Allocating the byte slice s with a length of 4 and capacity of 6 gives us a contiguous block of memory (i.e. a backing array) with each cell initialized to the zero value (0 for byte values). As Russ explains in his blog post, s is really a struct that holds a pointer to the beginning of the backing array, along with a length & capacity value.

s = append(s, 1)              ┌────cap────┐
                              ┌───────────┐
                              │0|0|0|0|1|0│
                              └───────────┘
                              └───len───┘

Appending to s manipulates both the data in the backing array and the length value of s.

Padded Slices

The padded.Make function adds an extra argument for the padding size of the new slice.

s := padded.Make(4, 6, 2)     ┌─pad─┬────cap────┐
                              ┌─────────────────┐
                              │p|p|p|0|0|0|0|0|0│
                              └─────────────────┘
                                    └──len──┘

s is a padded slice with a length of 4, capacity of 6, and padding of 2. The value of p depends on the position of the cell in the padding: each p value is the number of cells of remaining padding. The first p always has a value of 0 to indicate the left end of the backing array.

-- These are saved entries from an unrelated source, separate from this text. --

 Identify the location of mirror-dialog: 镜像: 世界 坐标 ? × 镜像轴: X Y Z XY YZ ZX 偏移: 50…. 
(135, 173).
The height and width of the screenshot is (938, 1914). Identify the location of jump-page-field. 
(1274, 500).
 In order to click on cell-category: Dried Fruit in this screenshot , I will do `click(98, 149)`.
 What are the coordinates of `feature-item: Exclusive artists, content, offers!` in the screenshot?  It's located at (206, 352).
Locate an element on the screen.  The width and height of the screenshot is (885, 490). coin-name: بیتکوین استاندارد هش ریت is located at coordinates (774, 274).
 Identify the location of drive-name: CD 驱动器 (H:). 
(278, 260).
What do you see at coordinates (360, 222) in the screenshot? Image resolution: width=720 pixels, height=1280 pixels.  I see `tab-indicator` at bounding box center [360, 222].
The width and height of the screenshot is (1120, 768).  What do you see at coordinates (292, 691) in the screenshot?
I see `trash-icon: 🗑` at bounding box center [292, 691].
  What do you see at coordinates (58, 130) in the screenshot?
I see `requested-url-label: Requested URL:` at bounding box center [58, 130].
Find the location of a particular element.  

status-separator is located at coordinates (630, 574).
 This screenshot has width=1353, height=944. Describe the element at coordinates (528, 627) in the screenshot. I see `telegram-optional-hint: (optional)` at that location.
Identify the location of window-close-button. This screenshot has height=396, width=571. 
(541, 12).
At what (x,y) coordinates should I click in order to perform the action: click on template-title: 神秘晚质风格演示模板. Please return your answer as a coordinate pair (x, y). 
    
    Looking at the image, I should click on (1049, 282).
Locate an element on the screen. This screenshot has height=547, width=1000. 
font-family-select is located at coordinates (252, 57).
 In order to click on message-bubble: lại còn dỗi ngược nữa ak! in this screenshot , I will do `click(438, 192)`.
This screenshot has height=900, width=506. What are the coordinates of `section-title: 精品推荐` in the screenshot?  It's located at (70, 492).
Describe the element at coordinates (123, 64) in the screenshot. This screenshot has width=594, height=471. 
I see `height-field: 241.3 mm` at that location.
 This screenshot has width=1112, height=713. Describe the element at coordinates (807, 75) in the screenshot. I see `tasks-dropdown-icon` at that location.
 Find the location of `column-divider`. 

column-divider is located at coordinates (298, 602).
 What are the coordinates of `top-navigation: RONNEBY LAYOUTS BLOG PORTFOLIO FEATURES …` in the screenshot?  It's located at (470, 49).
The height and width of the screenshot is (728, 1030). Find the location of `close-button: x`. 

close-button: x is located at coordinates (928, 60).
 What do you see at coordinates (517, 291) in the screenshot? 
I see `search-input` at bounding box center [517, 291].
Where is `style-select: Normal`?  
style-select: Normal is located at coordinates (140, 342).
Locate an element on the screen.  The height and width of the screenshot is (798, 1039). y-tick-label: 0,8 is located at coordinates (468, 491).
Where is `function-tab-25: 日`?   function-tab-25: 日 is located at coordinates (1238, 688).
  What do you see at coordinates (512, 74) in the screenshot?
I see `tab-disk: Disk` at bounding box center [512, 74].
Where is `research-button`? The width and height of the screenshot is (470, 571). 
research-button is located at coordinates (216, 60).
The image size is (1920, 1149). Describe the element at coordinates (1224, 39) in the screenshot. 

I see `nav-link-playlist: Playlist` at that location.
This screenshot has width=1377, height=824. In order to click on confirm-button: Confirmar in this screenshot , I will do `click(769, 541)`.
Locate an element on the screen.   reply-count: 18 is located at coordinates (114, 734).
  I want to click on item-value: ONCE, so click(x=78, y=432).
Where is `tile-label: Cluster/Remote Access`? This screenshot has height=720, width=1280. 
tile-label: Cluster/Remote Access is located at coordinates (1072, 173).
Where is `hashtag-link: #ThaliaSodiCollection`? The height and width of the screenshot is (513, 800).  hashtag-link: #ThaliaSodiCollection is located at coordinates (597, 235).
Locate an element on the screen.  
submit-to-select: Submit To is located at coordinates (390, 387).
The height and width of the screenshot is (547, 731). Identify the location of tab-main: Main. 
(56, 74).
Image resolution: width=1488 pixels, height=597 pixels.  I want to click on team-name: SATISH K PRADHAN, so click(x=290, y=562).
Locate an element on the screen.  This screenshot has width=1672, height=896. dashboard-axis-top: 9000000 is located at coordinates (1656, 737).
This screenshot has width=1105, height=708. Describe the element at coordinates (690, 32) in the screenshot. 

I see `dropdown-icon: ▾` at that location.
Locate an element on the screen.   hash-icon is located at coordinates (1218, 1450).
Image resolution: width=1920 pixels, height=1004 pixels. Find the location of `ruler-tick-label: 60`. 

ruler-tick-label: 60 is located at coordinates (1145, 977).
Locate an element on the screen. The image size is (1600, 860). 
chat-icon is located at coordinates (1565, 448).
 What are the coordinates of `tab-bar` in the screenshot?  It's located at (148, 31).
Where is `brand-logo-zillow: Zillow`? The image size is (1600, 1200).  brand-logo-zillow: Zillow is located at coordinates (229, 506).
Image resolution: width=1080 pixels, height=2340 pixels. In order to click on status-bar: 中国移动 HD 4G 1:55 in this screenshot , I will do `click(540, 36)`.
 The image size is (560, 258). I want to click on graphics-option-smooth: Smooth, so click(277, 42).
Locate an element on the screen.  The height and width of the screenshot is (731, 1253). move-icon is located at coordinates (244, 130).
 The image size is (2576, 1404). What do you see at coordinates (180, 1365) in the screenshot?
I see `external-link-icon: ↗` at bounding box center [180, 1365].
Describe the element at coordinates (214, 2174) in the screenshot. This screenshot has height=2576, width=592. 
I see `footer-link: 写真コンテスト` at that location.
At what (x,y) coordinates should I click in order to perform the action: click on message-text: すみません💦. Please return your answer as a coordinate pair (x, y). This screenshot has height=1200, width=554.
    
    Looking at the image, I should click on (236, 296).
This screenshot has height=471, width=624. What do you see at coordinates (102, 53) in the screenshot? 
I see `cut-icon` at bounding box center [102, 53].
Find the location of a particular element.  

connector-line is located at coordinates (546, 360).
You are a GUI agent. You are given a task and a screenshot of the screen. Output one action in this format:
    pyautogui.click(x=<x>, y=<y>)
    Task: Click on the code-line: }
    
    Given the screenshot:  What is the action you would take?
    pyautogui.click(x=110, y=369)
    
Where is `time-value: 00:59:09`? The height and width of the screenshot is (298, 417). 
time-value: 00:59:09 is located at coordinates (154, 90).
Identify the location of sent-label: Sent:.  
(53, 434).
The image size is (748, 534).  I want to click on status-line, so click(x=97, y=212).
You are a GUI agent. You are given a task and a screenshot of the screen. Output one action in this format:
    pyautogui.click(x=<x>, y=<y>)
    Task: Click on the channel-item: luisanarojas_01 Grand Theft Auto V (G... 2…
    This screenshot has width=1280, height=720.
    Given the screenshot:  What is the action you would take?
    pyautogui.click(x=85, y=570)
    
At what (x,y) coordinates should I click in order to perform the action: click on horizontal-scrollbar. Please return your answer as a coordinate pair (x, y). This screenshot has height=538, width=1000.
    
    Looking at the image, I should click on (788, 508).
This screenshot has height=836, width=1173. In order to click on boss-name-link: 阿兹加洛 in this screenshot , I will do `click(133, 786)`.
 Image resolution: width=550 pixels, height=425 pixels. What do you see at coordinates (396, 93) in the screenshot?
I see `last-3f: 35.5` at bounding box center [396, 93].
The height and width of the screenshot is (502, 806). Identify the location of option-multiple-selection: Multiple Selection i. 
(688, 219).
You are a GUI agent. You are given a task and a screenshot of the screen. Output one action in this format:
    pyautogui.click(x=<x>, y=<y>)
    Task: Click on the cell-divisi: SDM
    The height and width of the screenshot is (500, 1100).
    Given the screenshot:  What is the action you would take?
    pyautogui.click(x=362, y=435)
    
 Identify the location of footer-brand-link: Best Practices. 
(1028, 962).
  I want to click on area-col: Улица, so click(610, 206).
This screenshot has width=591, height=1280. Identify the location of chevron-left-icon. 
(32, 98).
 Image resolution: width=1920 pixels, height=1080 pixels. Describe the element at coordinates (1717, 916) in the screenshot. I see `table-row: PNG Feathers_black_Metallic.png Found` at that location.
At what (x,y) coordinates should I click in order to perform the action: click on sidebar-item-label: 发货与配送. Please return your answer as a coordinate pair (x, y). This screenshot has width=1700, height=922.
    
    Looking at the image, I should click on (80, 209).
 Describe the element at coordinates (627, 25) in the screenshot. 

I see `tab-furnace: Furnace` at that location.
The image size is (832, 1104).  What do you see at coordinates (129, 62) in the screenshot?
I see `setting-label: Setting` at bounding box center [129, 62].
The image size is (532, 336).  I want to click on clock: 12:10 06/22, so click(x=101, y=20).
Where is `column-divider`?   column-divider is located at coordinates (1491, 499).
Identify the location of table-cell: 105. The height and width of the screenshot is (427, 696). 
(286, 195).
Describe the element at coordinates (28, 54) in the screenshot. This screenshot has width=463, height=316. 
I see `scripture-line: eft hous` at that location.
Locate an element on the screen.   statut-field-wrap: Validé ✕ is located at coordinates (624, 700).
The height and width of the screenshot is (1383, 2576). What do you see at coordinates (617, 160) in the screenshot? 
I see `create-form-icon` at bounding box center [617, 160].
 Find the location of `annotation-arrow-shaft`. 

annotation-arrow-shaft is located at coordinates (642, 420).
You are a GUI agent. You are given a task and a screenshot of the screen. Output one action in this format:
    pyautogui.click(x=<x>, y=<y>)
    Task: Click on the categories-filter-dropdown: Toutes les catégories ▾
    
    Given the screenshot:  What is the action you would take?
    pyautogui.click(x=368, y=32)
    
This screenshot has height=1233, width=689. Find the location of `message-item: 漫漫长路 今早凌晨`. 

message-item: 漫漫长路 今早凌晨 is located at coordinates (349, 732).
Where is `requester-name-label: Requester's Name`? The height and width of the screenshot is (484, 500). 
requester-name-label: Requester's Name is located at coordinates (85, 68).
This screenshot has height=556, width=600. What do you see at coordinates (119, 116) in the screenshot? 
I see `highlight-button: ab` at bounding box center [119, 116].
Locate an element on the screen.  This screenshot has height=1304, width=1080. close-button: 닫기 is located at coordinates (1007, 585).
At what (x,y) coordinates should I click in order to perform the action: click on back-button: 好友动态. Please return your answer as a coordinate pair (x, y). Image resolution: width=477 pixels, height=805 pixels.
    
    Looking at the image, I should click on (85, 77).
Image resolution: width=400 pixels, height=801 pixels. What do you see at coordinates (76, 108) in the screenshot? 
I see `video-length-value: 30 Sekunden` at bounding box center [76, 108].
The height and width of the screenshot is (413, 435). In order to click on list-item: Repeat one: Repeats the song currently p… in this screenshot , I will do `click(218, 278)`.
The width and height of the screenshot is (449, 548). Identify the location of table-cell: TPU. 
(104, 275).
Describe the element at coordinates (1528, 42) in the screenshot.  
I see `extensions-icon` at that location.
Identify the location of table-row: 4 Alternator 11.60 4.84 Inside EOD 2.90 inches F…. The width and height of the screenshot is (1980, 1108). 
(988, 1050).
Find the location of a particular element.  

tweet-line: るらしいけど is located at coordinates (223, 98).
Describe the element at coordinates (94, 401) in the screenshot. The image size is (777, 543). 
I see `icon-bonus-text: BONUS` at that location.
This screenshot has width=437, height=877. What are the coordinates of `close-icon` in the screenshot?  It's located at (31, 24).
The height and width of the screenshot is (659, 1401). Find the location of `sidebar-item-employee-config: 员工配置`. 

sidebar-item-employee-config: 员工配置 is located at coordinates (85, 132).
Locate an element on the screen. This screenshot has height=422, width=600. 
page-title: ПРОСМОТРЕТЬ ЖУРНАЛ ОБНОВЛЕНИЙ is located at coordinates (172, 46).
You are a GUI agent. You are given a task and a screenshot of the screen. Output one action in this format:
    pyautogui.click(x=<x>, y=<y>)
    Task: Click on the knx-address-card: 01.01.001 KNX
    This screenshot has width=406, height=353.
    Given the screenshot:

Because the padding is encoded in the cell data (unlike the length & capacity of a slice, which are struct fields), a padded.Slice is just a []byte, so len, cap, and slicing works the same.

The size of each p value’s cell is the size of an integer for the machine architecture: 8 bytes on 64bit machines and 4 bytes on 32bit machines. In this example, each p value is one byte in length, but in reality they will span multiple bytes in the backing array.

Because the p values span multiple bytes, prepending a number of bytes that is not a multiple of the integer size causes the prepend to fall back to a regular append.

s = padded.Prepend(s, 1)      ┌pad┬────cap──────┐
s = padded.Append(s, 2, 3)    ┌─────────────────┐
                              │p|p|1|0|0|0|0|3|4│
                              └─────────────────┘
                                  └─────len─────┘

The Prepend call places the 1 into the first spot in s, then updates s so that s[0] points to the location of the 1, and increases the capacity & length.

Caveats

The padded package can give a big speed boost to Prepend operations when used well with appropriate slack space. (Check out the package’s benchmarks for a comparison.) And the API can improve the bookkeeping & readability of code that uses append to prepend. However, there is one major downside to the padded package.

The Go language specification covers slices but it does not include a description of the backing arrays. So the trick used in the padded package to grow into unreferenced parts of a backing array is not covered by the language spec. At the moment, this is not a problem because the garbage collector will not sweep unreferenced parts of a backing array. However, in the future, the implementation of the garbage collector and/or allocator may change and break this assumption. Be aware that by using the padded package you may be sacrificing compatibility with future versions (and alternate implementations) of the Go runtime. It’s for this reason that I have only ever used this package once in production code, even though prepending to a byte slice is something I do regularly in the code I write.